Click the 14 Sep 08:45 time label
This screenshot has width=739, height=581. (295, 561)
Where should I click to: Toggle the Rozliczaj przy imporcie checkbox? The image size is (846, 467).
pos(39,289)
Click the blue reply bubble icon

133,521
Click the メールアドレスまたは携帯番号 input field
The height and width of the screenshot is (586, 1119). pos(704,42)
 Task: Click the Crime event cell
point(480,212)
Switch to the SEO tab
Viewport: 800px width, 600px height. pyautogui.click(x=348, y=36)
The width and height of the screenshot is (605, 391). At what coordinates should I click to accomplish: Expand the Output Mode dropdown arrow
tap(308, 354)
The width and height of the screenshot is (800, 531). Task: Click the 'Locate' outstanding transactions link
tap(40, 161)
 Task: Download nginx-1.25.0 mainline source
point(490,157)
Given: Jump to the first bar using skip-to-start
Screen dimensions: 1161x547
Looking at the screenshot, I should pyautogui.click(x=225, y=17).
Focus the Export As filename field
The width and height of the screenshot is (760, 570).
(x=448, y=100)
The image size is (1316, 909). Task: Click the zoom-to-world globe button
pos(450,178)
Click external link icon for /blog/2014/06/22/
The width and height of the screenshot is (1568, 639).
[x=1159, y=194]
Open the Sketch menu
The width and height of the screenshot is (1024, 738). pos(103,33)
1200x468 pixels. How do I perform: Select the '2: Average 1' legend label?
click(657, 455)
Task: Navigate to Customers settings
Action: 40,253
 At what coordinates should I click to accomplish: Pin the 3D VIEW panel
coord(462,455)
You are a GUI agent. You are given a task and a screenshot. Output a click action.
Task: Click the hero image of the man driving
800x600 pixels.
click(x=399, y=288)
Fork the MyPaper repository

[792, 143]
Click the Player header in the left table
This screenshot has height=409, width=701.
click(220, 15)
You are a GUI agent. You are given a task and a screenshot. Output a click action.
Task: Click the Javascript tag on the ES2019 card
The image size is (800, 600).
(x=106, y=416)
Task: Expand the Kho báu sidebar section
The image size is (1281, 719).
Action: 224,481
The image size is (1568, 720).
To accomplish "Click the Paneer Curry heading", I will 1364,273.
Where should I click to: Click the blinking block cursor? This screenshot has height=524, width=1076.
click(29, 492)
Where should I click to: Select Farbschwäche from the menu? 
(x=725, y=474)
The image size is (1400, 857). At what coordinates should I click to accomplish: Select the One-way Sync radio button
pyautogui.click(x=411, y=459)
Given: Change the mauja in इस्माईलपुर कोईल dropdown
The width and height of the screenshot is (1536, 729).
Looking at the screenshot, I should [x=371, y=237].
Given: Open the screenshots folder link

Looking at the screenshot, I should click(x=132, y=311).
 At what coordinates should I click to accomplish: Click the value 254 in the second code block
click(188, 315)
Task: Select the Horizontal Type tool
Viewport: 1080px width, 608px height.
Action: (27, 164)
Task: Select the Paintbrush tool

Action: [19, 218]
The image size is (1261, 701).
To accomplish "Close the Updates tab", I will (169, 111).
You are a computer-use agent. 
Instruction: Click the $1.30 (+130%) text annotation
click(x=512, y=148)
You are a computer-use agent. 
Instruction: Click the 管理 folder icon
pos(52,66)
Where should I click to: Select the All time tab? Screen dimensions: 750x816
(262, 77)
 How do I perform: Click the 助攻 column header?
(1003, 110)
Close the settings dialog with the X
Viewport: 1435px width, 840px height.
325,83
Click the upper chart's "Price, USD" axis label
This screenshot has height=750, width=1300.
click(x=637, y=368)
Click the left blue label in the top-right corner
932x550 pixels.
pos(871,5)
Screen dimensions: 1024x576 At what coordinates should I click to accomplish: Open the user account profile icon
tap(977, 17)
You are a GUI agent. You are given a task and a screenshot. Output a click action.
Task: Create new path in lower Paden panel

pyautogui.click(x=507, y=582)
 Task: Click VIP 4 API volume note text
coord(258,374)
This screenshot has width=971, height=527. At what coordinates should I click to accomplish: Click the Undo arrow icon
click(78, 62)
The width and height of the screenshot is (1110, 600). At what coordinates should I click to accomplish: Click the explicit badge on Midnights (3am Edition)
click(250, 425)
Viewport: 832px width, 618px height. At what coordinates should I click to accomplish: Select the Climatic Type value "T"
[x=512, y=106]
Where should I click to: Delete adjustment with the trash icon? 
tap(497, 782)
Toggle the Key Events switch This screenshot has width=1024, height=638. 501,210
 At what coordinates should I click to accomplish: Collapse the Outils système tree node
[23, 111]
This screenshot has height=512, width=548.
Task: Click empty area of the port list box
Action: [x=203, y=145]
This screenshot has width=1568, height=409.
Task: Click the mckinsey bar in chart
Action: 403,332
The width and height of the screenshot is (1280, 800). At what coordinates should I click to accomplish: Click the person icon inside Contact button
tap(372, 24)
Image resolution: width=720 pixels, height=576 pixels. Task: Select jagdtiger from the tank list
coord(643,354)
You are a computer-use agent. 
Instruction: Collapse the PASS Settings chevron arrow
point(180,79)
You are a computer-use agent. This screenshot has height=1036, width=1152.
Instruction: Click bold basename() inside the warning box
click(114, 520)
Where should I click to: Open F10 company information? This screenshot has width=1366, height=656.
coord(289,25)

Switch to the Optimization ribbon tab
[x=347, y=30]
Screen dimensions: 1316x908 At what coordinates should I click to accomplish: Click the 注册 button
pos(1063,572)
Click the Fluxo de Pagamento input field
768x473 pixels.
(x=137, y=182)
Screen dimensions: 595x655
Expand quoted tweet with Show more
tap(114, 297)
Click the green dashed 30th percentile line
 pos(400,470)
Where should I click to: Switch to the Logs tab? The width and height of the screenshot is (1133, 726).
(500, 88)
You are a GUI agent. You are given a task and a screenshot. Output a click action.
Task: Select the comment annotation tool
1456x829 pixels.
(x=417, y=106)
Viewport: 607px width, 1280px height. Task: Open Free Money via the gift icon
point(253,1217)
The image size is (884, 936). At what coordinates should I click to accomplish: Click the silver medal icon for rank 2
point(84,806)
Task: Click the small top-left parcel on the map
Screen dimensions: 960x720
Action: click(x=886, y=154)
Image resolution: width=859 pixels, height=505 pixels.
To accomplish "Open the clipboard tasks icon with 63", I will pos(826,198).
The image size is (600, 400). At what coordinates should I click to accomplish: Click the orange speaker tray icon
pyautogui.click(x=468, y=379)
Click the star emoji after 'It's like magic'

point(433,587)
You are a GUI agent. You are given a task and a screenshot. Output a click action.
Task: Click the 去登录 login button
####################
» TO BE DONE
Reproduce the records above, swapping every "GUI agent" for "screen assistant" and leaving everything else unchanged.

» EXERCISE ANSWER
Click the 14 Sep 08:45 time label
This screenshot has width=739, height=581. (295, 561)
Where should I click to: Toggle the Rozliczaj przy imporcie checkbox? The image size is (846, 467).
pos(39,289)
Click the blue reply bubble icon

133,521
Click the メールアドレスまたは携帯番号 input field
The height and width of the screenshot is (586, 1119). pos(704,42)
 Task: Click the Crime event cell
point(480,212)
Switch to the SEO tab
Viewport: 800px width, 600px height. pyautogui.click(x=348, y=36)
The width and height of the screenshot is (605, 391). At what coordinates should I click to accomplish: Expand the Output Mode dropdown arrow
tap(308, 354)
The width and height of the screenshot is (800, 531). Task: Click the 'Locate' outstanding transactions link
tap(40, 161)
 Task: Download nginx-1.25.0 mainline source
point(490,157)
Given: Jump to the first bar using skip-to-start
Screen dimensions: 1161x547
Looking at the screenshot, I should pyautogui.click(x=225, y=17).
Focus the Export As filename field
The width and height of the screenshot is (760, 570).
(x=448, y=100)
The image size is (1316, 909). Task: Click the zoom-to-world globe button
pos(450,178)
Click external link icon for /blog/2014/06/22/
The width and height of the screenshot is (1568, 639).
[x=1159, y=194]
Open the Sketch menu
The width and height of the screenshot is (1024, 738). pos(103,33)
1200x468 pixels. How do I perform: Select the '2: Average 1' legend label?
click(657, 455)
Task: Navigate to Customers settings
Action: 40,253
 At what coordinates should I click to accomplish: Pin the 3D VIEW panel
coord(462,455)
You are a screen assistant. You are given a task and a screenshot. Output a click action.
Task: Click the hero image of the man driving
800x600 pixels.
click(x=399, y=288)
Fork the MyPaper repository

[792, 143]
Click the Player header in the left table
This screenshot has height=409, width=701.
click(220, 15)
You are a screen assistant. You are given a task and a screenshot. Output a click action.
Task: Click the Javascript tag on the ES2019 card
The image size is (800, 600).
(x=106, y=416)
Task: Expand the Kho báu sidebar section
The image size is (1281, 719).
Action: 224,481
The image size is (1568, 720).
To accomplish "Click the Paneer Curry heading", I will 1364,273.
Where should I click to: Click the blinking block cursor? This screenshot has height=524, width=1076.
click(29, 492)
Where should I click to: Select Farbschwäche from the menu? 
(x=725, y=474)
The image size is (1400, 857). At what coordinates should I click to accomplish: Select the One-way Sync radio button
pyautogui.click(x=411, y=459)
Given: Change the mauja in इस्माईलपुर कोईल dropdown
The width and height of the screenshot is (1536, 729).
Looking at the screenshot, I should [x=371, y=237].
Given: Open the screenshots folder link

Looking at the screenshot, I should click(x=132, y=311).
 At what coordinates should I click to accomplish: Click the value 254 in the second code block
click(188, 315)
Task: Select the Horizontal Type tool
Viewport: 1080px width, 608px height.
Action: (27, 164)
Task: Select the Paintbrush tool

Action: [19, 218]
The image size is (1261, 701).
To accomplish "Close the Updates tab", I will (169, 111).
You are a computer-use agent. 
Instruction: Click the $1.30 (+130%) text annotation
click(x=512, y=148)
You are a computer-use agent. 
Instruction: Click the 管理 folder icon
pos(52,66)
Where should I click to: Select the All time tab? Screen dimensions: 750x816
(262, 77)
 How do I perform: Click the 助攻 column header?
(1003, 110)
Close the settings dialog with the X
Viewport: 1435px width, 840px height.
325,83
Click the upper chart's "Price, USD" axis label
This screenshot has height=750, width=1300.
click(x=637, y=368)
Click the left blue label in the top-right corner
932x550 pixels.
pos(871,5)
Screen dimensions: 1024x576 At what coordinates should I click to accomplish: Open the user account profile icon
tap(977, 17)
You are a screen assistant. You are given a task and a screenshot. Output a click action.
Task: Create new path in lower Paden panel

pyautogui.click(x=507, y=582)
 Task: Click VIP 4 API volume note text
coord(258,374)
This screenshot has width=971, height=527. At what coordinates should I click to accomplish: Click the Undo arrow icon
click(78, 62)
The width and height of the screenshot is (1110, 600). At what coordinates should I click to accomplish: Click the explicit badge on Midnights (3am Edition)
click(250, 425)
Viewport: 832px width, 618px height. At what coordinates should I click to accomplish: Select the Climatic Type value "T"
[x=512, y=106]
Where should I click to: Delete adjustment with the trash icon? 
tap(497, 782)
Toggle the Key Events switch This screenshot has width=1024, height=638. 501,210
 At what coordinates should I click to accomplish: Collapse the Outils système tree node
[23, 111]
This screenshot has height=512, width=548.
Task: Click empty area of the port list box
Action: [x=203, y=145]
This screenshot has width=1568, height=409.
Task: Click the mckinsey bar in chart
Action: 403,332
The width and height of the screenshot is (1280, 800). At what coordinates should I click to accomplish: Click the person icon inside Contact button
tap(372, 24)
Image resolution: width=720 pixels, height=576 pixels. Task: Select jagdtiger from the tank list
coord(643,354)
You are a computer-use agent. 
Instruction: Collapse the PASS Settings chevron arrow
point(180,79)
You are a computer-use agent. This screenshot has height=1036, width=1152.
Instruction: Click bold basename() inside the warning box
click(114, 520)
Where should I click to: Open F10 company information? This screenshot has width=1366, height=656.
coord(289,25)

Switch to the Optimization ribbon tab
[x=347, y=30]
Screen dimensions: 1316x908 At what coordinates should I click to accomplish: Click the 注册 button
pos(1063,572)
Click the Fluxo de Pagamento input field
768x473 pixels.
(x=137, y=182)
Screen dimensions: 595x655
Expand quoted tweet with Show more
tap(114, 297)
Click the green dashed 30th percentile line
 pos(400,470)
Where should I click to: Switch to the Logs tab? The width and height of the screenshot is (1133, 726).
(500, 88)
You are a screen assistant. You are given a task and a screenshot. Output a click action.
Task: Select the comment annotation tool
1456x829 pixels.
(x=417, y=106)
Viewport: 607px width, 1280px height. Task: Open Free Money via the gift icon
point(253,1217)
The image size is (884, 936). At what coordinates should I click to accomplish: Click the silver medal icon for rank 2
point(84,806)
Task: Click the small top-left parcel on the map
Screen dimensions: 960x720
Action: click(x=886, y=154)
Image resolution: width=859 pixels, height=505 pixels.
To accomplish "Open the clipboard tasks icon with 63", I will pos(826,198).
The image size is (600, 400). At what coordinates should I click to accomplish: Click the orange speaker tray icon
pyautogui.click(x=468, y=379)
Click the star emoji after 'It's like magic'

point(433,587)
You are a screen assistant. You are given a task and a screenshot. Output a click action.
Task: Click the 去登录 login button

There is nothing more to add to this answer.